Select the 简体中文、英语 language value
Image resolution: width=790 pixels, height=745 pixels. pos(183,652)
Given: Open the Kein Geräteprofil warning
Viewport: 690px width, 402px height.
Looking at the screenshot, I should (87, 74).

========================================

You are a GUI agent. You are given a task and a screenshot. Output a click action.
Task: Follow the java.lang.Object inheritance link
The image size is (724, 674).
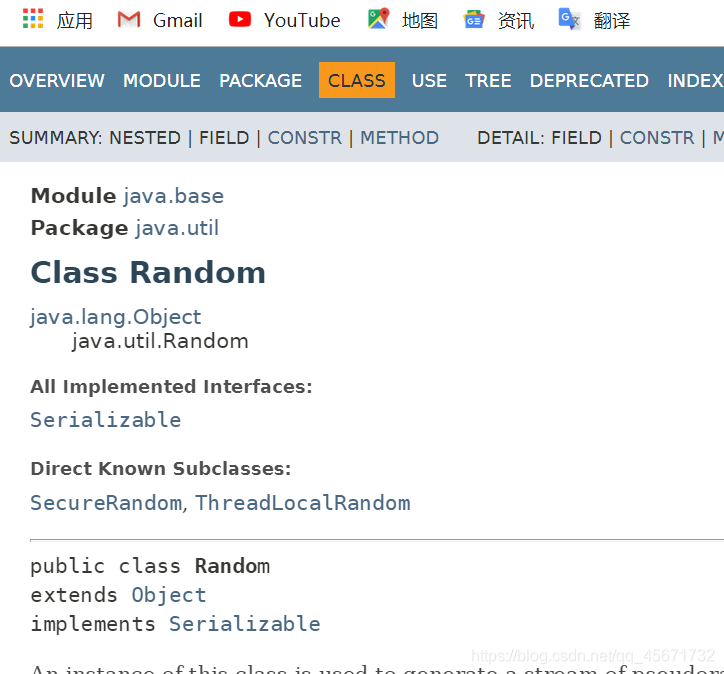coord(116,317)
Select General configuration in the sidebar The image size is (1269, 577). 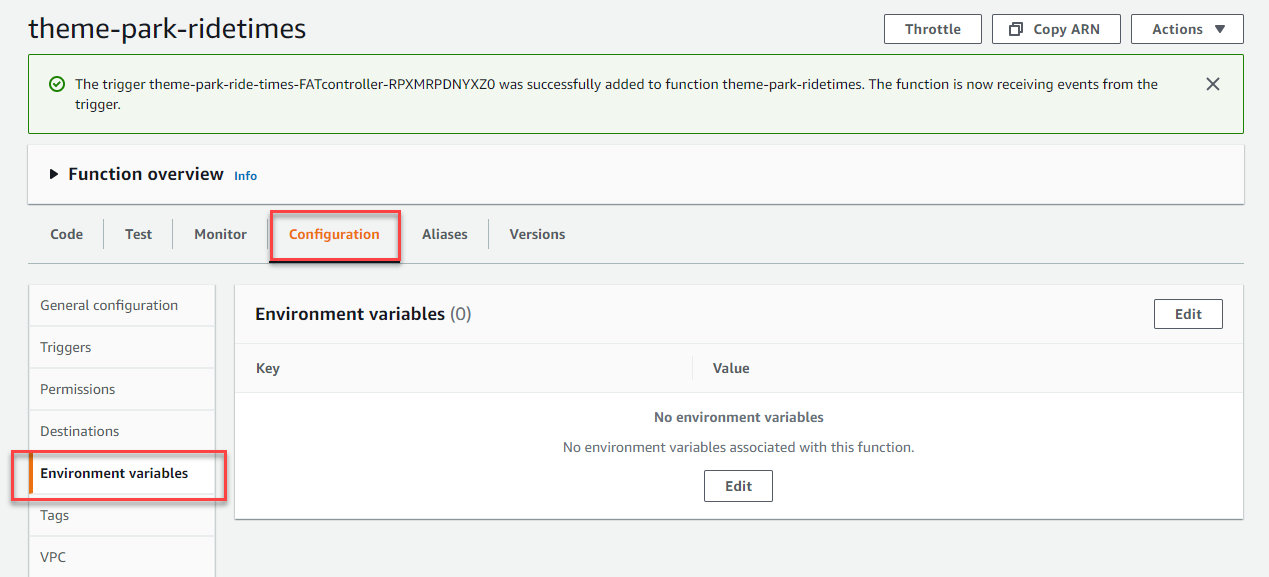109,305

========================================

> _GIVEN REQUEST_
Print the listing again verbatim, from the line with "Select the 简体中文、英语 language value" up to and including the line with "Looking at the screenshot, I should (87, 74).".

> _FULL OUTPUT_
Select the 简体中文、英语 language value
Image resolution: width=790 pixels, height=745 pixels. pos(183,652)
Given: Open the Kein Geräteprofil warning
Viewport: 690px width, 402px height.
Looking at the screenshot, I should (87, 74).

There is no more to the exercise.